Monday morning came and Karen shoved Mango and me off the dock while she hoped on the bicycle to pickup the rental car and meet me at the boatyard. About an hour and half later Karen grabbed Mango’s bowline as she approached the Glades dock. We ate a quick lunch and Karen started unloading Mango into the rental car as I changed oil and removed the house and starter batteries. The rental car we reserved was an SUV but what we ended up with was a Ford Fiesta, drastically different. Needless to say that the Fiesta was filled to the rim with all our possessions heading back to Illinois plus an outboard motor that needs works. We were happy that we still fit into the car after loading it, now our only snafu was the fact that Home Depot guaranteed a delivery of Coolaroo fabric to cover Mango that did not arrive and wouldn’t arrive for several days. The Glades assured us that they would contact us when the fabric arrived and we’d be able to come back and cover Mango when it did arrive. The fabric did arrive 6 days later and we got her all covered after another 300 mile trip. She looks good all wrapped up and if the fabric works as advertised will minimize sun damage and summer heat.
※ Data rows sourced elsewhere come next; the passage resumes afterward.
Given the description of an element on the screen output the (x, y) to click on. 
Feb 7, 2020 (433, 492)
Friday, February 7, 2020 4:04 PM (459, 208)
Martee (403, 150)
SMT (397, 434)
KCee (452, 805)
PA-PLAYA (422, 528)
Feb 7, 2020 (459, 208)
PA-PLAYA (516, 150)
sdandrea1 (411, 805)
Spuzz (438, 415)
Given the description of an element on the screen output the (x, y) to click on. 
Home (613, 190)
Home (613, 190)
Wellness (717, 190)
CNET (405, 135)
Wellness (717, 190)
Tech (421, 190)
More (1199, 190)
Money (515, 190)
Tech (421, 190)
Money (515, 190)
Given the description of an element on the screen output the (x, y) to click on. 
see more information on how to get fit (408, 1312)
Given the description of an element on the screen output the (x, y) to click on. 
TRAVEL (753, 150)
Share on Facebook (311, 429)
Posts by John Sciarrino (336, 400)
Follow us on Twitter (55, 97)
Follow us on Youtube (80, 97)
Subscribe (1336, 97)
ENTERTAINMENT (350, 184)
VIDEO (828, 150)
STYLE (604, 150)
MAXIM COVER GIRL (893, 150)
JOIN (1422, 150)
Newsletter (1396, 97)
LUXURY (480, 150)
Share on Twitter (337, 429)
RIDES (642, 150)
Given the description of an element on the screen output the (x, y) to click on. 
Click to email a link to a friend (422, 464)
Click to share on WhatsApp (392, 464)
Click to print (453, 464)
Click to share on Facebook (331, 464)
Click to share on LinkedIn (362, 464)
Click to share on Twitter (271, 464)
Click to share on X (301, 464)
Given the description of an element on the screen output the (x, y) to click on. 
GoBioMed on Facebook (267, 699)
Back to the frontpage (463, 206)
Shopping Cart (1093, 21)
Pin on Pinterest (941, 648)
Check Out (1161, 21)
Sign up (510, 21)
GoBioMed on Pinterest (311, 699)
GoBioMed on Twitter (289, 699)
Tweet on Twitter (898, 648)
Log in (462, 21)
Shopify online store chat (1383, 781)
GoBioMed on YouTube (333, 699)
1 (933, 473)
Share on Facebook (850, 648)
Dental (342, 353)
|Sailing 25 miles north of Key West|
|Sandhill Crane enjoying bird feeder near|
the in-laws house.
|Now deserted Fort Myers Beach|
|Normally packed streets of Fort Myers Beach now|
We returned to Karen’s parents house to visit for a couple weeks and do a little work around the place for them. I spent time with Al watching every cowboy show/movie ever produced on TV. Not a lot to do when everything is shutdown, no clubhouse, no pool and no going anywhere. Workouts were an early morning activity only due to high humidities and temps in the 90’s, later day activities included a lot of walking. We enjoyed our time with Carol and Al but I do look forward to heading home.
4-14-20 This morning we traveled to the airport to pickup the rental car. I dropped off Karen for the rental pickup and we agreed to meet back Karen’s parents. Shortly after I arrived Karen pulled up and we started going over the Dodge Caravan, I pulled up the stow and go seat compartment only to watch as roaches quickly scattered, I was only able to squish one. Karen was on the phone with Enterprise as we both traveled back to the airport for a replacement. They upgraded us and gave us a few perks for the issues, we examined the van closely before we left. We got back and loaded the van up everything except what we’d need for our trip tomorrow. Illinois here we come, hopefully you’ll warm up a bit.